__WHAT YOU SHOULD DO__. Your answer should consist of each line below that contains the string "agent".

__MATERIAL SHOWN__.
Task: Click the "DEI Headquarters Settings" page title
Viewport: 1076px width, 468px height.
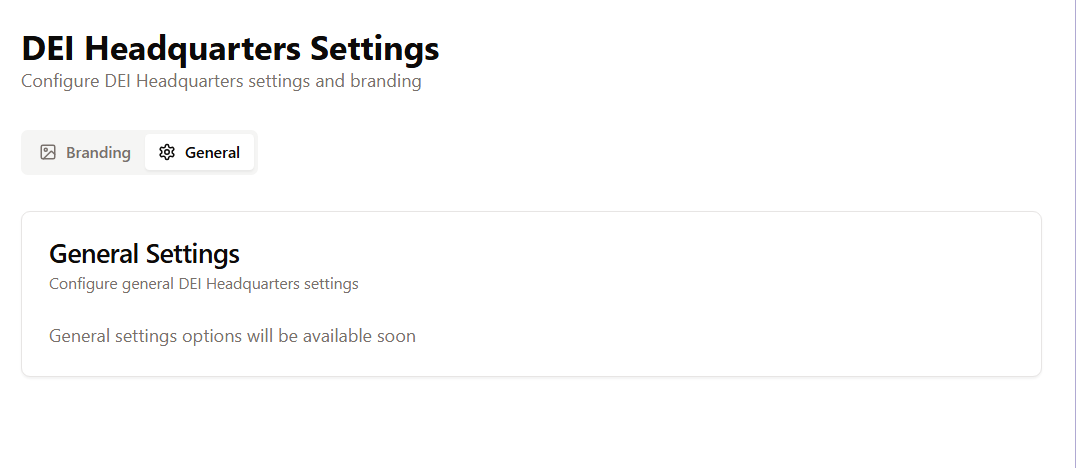Action: pyautogui.click(x=230, y=49)
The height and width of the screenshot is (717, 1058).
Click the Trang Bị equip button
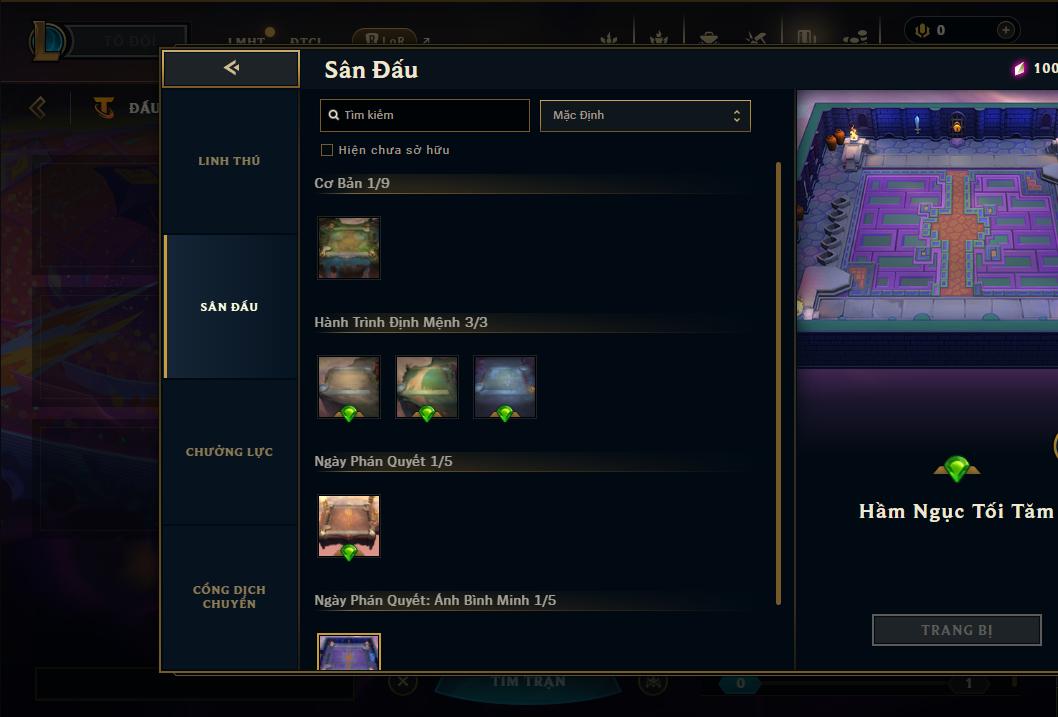956,630
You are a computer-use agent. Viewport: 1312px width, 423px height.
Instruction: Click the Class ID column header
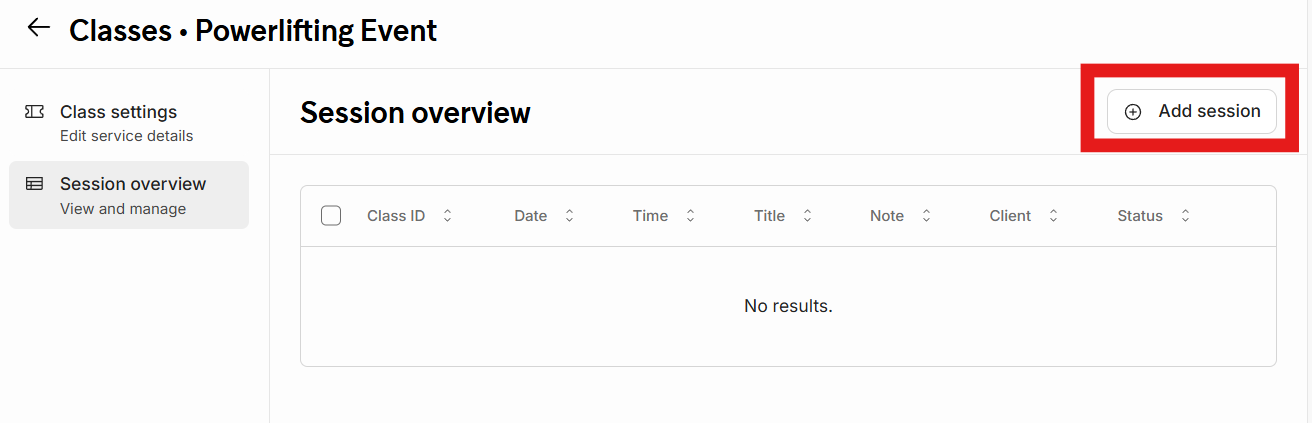pyautogui.click(x=396, y=216)
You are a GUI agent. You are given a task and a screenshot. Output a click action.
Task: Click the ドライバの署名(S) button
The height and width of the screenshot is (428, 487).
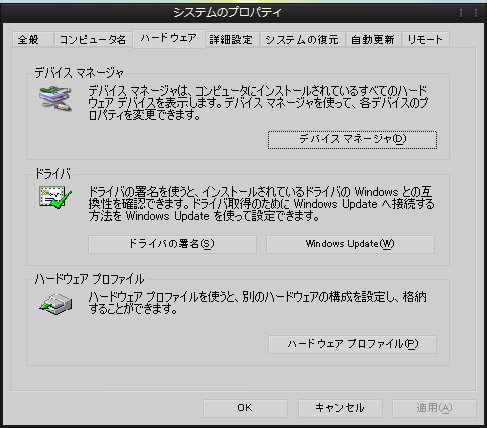click(x=172, y=244)
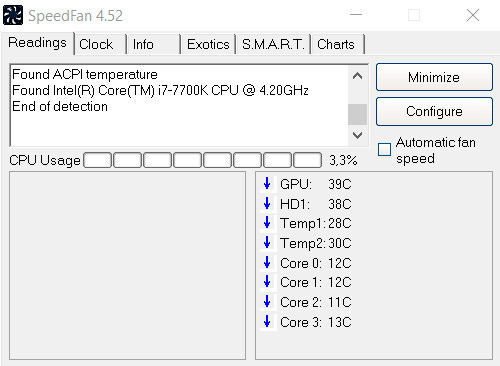Click the blue arrow icon beside GPU
This screenshot has height=366, width=500.
[267, 183]
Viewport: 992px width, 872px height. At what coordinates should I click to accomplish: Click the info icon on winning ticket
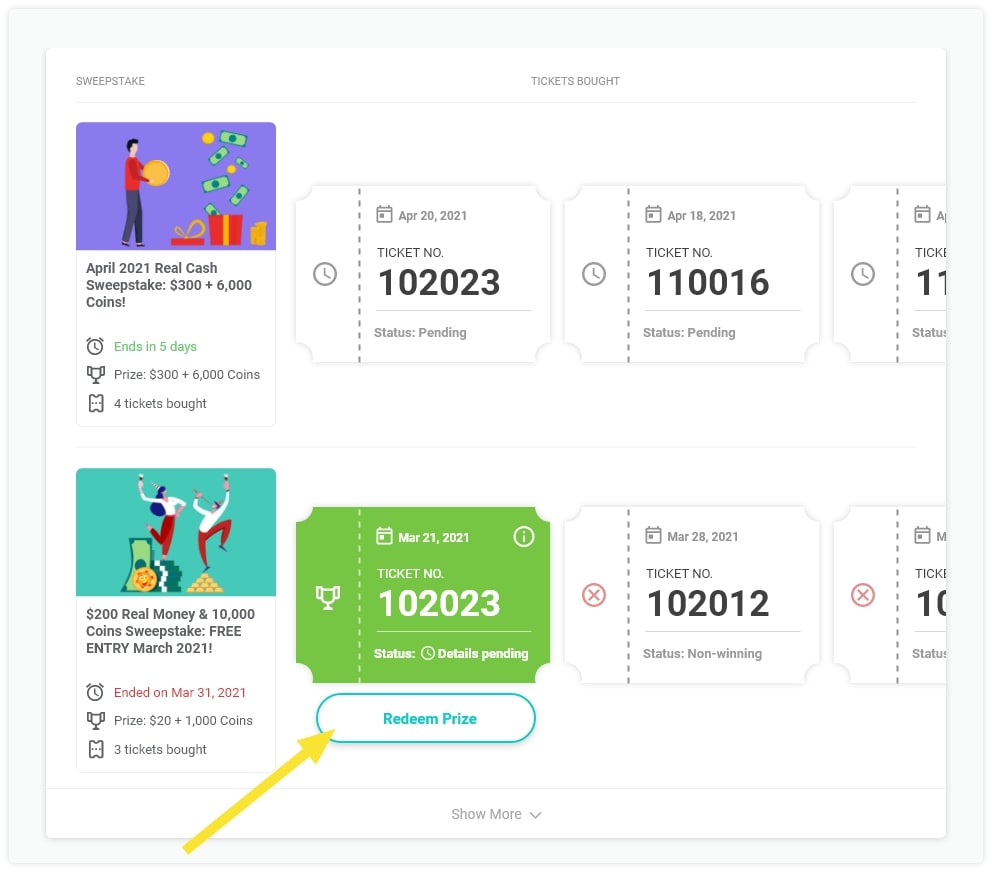coord(523,537)
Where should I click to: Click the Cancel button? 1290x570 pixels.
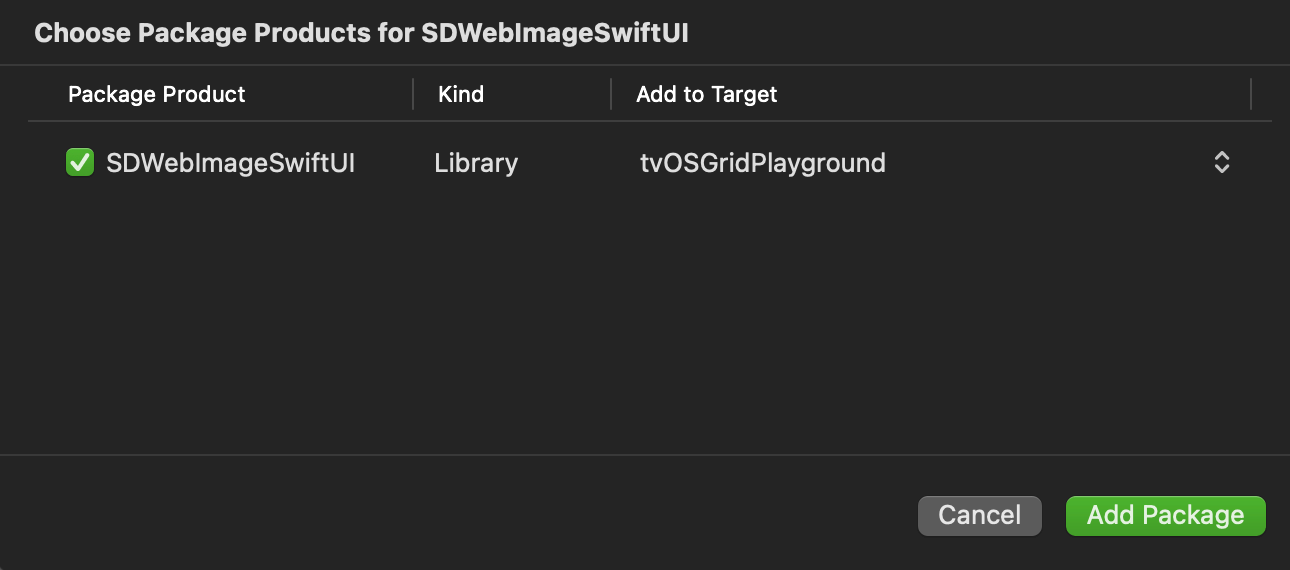click(x=980, y=515)
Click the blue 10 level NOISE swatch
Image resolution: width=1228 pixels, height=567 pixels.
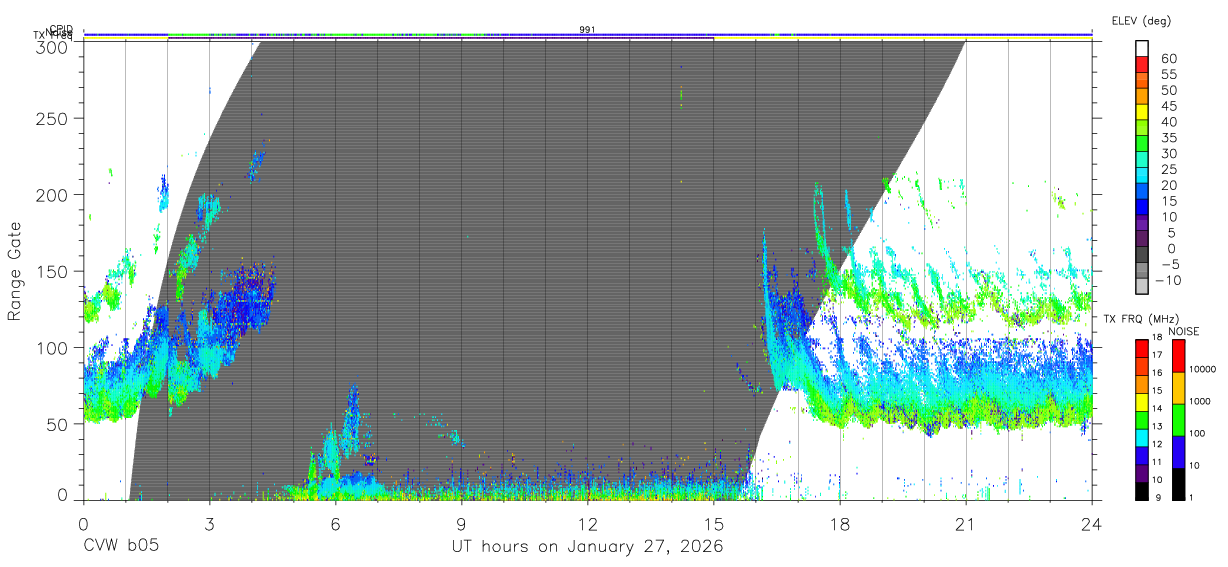tap(1178, 451)
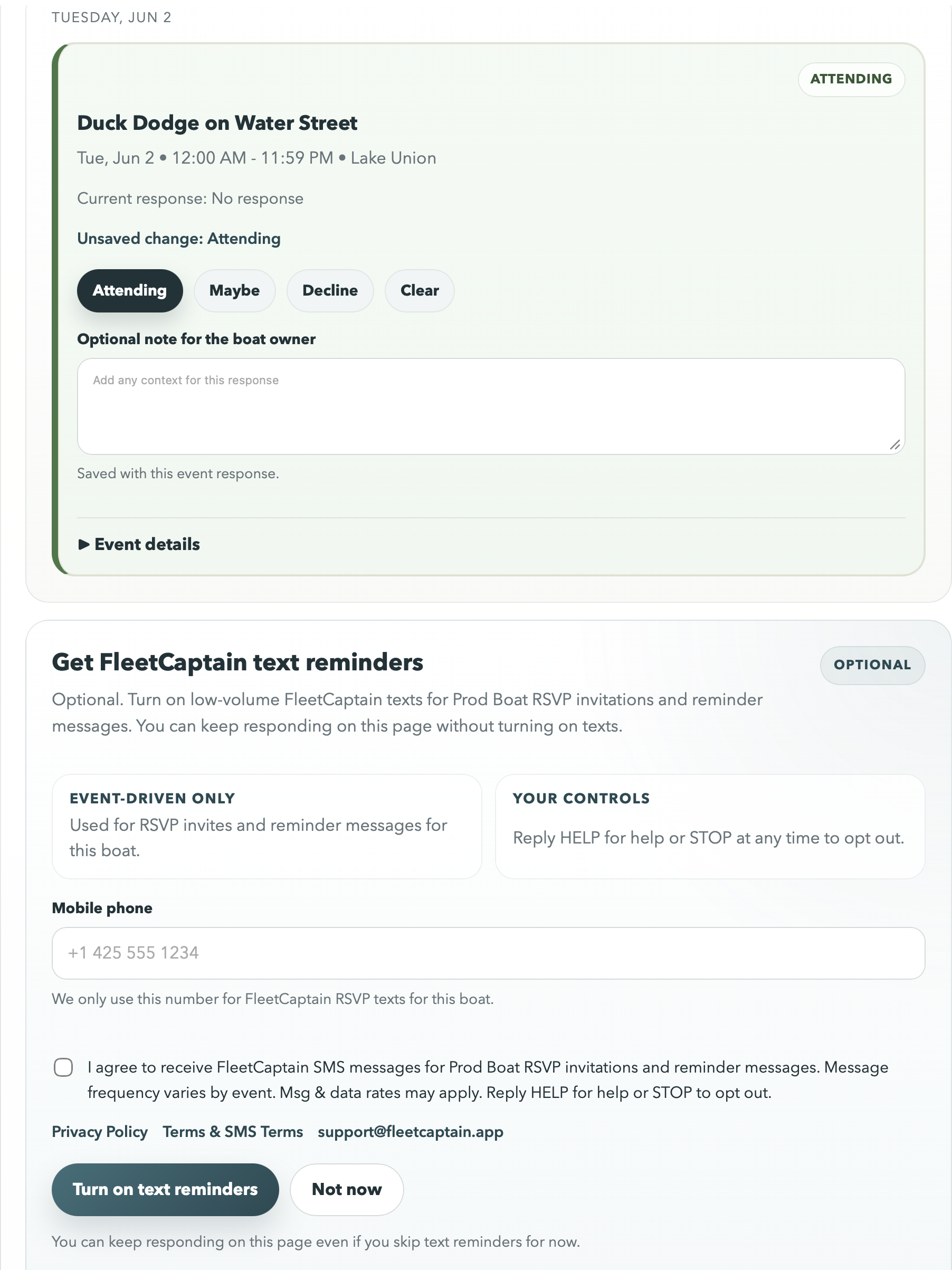The width and height of the screenshot is (952, 1270).
Task: Select the Attending response option
Action: coord(130,290)
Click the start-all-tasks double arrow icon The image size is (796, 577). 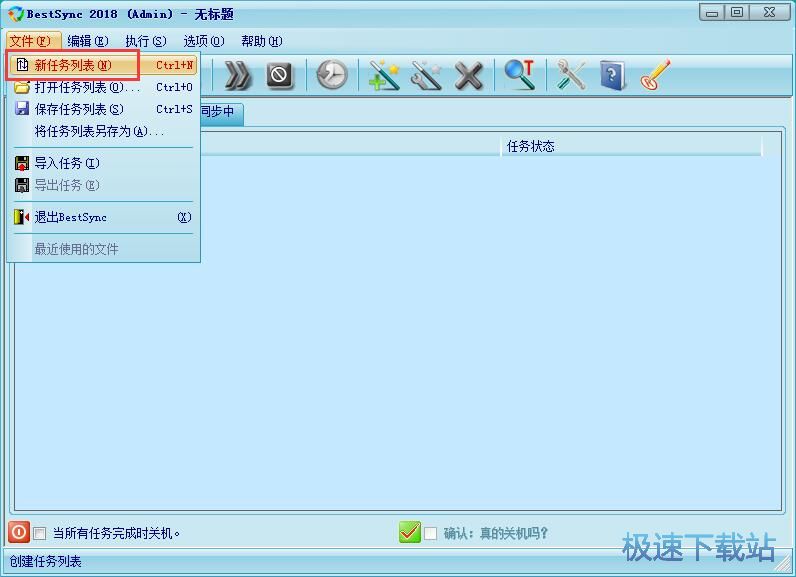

__RESULT FOR THIS EXERCISE__.
You are a computer-use agent. Viewport: 1312px width, 423px height.
You are a GUI agent. You are given a task and a screenshot. Output a click action.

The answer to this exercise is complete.